Please explain how you got your answers.
Thanks.
2007-09-10 22:54:53 · 6 answers · asked by Matthew K 2 in Science & Mathematics ➔ Mathematics
Slope of any line passing through (x, y) and (x', y') is
m = (y - y')/(x - x')
Hence, slope of line through (a, 0) and (0, b) is
m = (0 - b)/(a - 0) = - b/a
Equation of a line passing through (x', y') having slope m is given by
y - y' = m (x - x')
So, the equation of line through (a, 0) having slope m = - b/a is
y - 0 = - (b/a) ( x - a )
Rearranging, x/a + y/b = 1.
2007-09-10 23:12:29 · answer #1 · answered by Madhukar 7 · 0⤊ 0⤋
To show that a given point is on the graph, you only need to put the values into the equation and see if you get a true statement. Remember, the line is simply all of points that satisfy the equation.
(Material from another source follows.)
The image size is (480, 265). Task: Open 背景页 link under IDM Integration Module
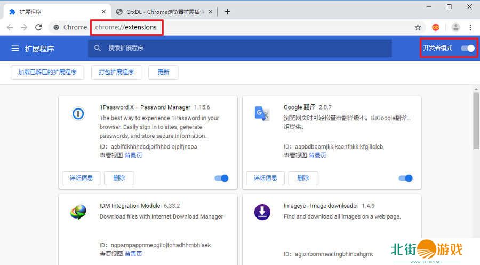click(x=133, y=253)
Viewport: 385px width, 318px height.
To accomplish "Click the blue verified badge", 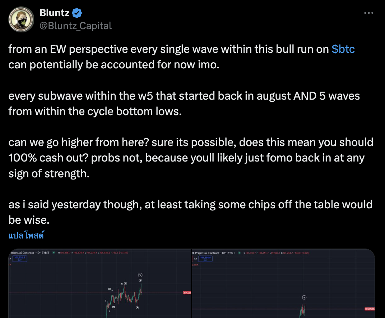I will point(77,13).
For (a,0) put a in for x and 0 in for y:
(a)/a + (0)/b = 1 since (a)/a = 1 and (0)/b = 0, then:
1 + 0 = 1
1 = 1 since this is true, (a,0) will be on the line
For (0,b) put 0 in for x and b in for y:
(0)/a + (b)/b = 1 since (0)/a = 0 and (b)/b = 1, then:
0 + 1 = 1
1 = 1 since this is true, (0,b) will be on the line
If they asked, "Is the point (-a,0) on the line?" you would follow the same steps, but end up with a false statement. That means the given point is not on the line.
For (-a,0) put -a in for x and 0 in for y:
(-a)/a + (0)/b = 1 since (-a)/a = -1 and (0)/b = 0, then:
-1 + 0 = 1
-1 = 1 since this is false, (-a,0) will not be on the line
2007-09-11 03:03:13 · answer #2 · answered by Jarvs 2 · 0⤊ 1⤋
m = b / (- a) = ( - b / a )
Line passes thro` ( a, 0 )
y - 0 = (- b / a) ( x - a )
a y = - b x + a b
y = - ( b / a ) x + b
( 1 / b ) y = - ( 1 / a ) x + 1
x / a + y / b = 1
2007-09-10 23:52:45 · answer #3 · answered by Como 7 · 1⤊ 0⤋
ur Q is
Show that the line with intercepts (a, 0) and (0, b) has the following equation:
x/a + y/b = 1, a can NOT = 0, b can NOT = 0.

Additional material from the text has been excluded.